INPUT MATERIAL Block Start

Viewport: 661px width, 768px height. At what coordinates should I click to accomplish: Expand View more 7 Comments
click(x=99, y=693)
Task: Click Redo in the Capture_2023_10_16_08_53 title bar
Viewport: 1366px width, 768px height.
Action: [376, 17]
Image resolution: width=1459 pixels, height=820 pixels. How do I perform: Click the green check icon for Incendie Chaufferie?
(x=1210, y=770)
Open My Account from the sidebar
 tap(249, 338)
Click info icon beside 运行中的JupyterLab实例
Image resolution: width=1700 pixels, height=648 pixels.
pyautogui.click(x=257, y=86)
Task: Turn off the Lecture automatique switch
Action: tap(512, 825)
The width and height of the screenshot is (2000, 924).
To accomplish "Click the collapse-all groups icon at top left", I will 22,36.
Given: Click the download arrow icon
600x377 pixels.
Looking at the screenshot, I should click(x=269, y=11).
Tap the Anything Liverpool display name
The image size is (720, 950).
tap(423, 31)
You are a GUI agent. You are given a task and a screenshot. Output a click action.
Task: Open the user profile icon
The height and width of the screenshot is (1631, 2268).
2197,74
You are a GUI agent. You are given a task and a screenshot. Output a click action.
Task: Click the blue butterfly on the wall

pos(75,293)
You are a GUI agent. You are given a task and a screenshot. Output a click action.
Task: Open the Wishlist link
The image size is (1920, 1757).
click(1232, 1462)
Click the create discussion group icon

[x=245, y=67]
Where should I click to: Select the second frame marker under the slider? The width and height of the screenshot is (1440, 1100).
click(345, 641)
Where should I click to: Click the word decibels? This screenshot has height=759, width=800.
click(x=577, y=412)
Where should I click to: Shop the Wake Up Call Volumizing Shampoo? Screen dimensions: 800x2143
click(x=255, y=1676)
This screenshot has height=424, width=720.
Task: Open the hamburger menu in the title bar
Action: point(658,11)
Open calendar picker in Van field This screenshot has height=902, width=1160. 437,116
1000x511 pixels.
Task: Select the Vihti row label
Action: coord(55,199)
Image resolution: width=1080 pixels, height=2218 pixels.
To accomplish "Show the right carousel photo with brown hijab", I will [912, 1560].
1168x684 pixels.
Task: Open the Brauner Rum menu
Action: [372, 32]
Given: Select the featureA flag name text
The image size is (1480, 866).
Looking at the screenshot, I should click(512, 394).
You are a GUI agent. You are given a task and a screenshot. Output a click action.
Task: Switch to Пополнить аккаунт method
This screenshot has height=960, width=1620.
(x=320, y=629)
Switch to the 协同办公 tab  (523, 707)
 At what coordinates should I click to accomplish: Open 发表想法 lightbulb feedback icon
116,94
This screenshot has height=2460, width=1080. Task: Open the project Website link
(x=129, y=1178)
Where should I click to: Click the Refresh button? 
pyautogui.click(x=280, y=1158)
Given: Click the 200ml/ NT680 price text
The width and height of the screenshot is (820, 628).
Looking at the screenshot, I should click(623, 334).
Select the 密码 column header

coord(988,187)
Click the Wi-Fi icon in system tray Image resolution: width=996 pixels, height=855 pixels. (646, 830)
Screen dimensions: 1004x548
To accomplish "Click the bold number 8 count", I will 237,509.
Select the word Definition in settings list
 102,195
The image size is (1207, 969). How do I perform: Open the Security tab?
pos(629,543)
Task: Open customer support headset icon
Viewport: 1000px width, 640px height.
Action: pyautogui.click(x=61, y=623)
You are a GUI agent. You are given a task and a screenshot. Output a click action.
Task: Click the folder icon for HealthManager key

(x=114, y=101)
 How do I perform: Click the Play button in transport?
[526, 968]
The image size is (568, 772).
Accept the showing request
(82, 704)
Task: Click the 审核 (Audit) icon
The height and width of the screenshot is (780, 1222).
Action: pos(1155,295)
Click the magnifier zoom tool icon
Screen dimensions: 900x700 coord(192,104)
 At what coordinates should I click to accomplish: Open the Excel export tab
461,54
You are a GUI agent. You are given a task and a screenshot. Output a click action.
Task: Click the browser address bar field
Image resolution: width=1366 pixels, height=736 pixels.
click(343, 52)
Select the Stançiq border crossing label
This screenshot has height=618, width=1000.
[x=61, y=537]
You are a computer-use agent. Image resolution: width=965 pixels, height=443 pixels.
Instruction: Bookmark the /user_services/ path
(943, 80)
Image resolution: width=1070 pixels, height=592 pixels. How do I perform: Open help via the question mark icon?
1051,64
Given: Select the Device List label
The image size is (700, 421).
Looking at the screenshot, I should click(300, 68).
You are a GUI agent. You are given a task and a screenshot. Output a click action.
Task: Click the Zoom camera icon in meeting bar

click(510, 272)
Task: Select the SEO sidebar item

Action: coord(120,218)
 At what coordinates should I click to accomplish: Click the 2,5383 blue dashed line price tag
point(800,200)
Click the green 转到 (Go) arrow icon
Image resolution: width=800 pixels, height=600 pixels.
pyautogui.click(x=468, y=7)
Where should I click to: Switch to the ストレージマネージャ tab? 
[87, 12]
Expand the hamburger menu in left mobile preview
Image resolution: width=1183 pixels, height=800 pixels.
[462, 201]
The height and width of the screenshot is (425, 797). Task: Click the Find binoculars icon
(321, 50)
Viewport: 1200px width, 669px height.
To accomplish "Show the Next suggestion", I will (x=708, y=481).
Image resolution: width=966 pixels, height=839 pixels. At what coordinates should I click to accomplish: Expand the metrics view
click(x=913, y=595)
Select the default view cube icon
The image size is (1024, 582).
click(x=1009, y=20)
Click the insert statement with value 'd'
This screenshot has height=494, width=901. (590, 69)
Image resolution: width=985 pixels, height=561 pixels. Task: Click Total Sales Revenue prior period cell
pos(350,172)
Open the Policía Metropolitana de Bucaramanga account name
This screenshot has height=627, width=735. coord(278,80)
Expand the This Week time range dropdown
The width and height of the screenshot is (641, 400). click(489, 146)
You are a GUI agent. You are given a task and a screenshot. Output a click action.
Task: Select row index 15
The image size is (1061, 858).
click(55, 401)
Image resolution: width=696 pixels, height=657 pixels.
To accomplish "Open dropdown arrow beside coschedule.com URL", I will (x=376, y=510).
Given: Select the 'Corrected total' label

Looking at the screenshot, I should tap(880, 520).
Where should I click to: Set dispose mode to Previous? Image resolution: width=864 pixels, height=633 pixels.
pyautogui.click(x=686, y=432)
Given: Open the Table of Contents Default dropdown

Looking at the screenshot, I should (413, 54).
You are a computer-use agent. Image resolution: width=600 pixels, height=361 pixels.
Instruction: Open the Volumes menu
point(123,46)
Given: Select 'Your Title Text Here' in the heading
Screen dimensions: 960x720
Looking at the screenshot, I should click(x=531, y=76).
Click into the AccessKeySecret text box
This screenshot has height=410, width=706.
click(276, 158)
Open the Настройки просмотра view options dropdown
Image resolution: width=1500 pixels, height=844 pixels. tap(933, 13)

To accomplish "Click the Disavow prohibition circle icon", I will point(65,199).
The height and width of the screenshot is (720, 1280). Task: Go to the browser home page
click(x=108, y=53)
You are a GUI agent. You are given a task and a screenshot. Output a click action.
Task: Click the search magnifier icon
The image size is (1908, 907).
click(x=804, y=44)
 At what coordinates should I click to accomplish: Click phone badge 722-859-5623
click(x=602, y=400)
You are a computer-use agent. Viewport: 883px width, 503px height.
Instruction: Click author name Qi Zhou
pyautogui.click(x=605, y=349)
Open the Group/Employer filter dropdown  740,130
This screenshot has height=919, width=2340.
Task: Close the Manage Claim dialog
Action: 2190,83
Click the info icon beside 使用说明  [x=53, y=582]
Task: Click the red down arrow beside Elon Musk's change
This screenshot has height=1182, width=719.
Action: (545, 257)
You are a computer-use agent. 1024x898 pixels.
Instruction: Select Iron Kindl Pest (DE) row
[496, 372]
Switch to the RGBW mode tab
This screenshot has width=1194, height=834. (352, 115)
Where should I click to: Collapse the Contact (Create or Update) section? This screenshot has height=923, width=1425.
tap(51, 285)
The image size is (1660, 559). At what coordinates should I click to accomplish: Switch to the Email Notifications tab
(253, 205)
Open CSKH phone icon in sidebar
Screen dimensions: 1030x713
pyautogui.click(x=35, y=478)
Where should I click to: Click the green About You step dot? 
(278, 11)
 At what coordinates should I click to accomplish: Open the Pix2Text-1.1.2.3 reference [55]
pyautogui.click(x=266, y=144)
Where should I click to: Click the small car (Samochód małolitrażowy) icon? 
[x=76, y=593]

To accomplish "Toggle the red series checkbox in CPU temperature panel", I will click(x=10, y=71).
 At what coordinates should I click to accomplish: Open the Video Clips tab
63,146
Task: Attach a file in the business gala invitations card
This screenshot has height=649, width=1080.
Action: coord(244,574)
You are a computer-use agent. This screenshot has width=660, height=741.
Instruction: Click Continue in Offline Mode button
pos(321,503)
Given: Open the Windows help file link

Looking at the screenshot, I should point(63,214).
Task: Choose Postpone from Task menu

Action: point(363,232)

INPUT MATERIAL Block End

→ EXERCISE GOAL:
Find "Click the magnifier zoom tool icon" in the entries above and copy that whole line exactly, then each line after it through the line that contains "Task: Click the browser address bar field".

→ TASK SOLUTION:
Click the magnifier zoom tool icon
Screen dimensions: 900x700 coord(192,104)
 At what coordinates should I click to accomplish: Open the Excel export tab
461,54
You are a GUI agent. You are given a task and a screenshot. Output a click action.
Task: Click the browser address bar field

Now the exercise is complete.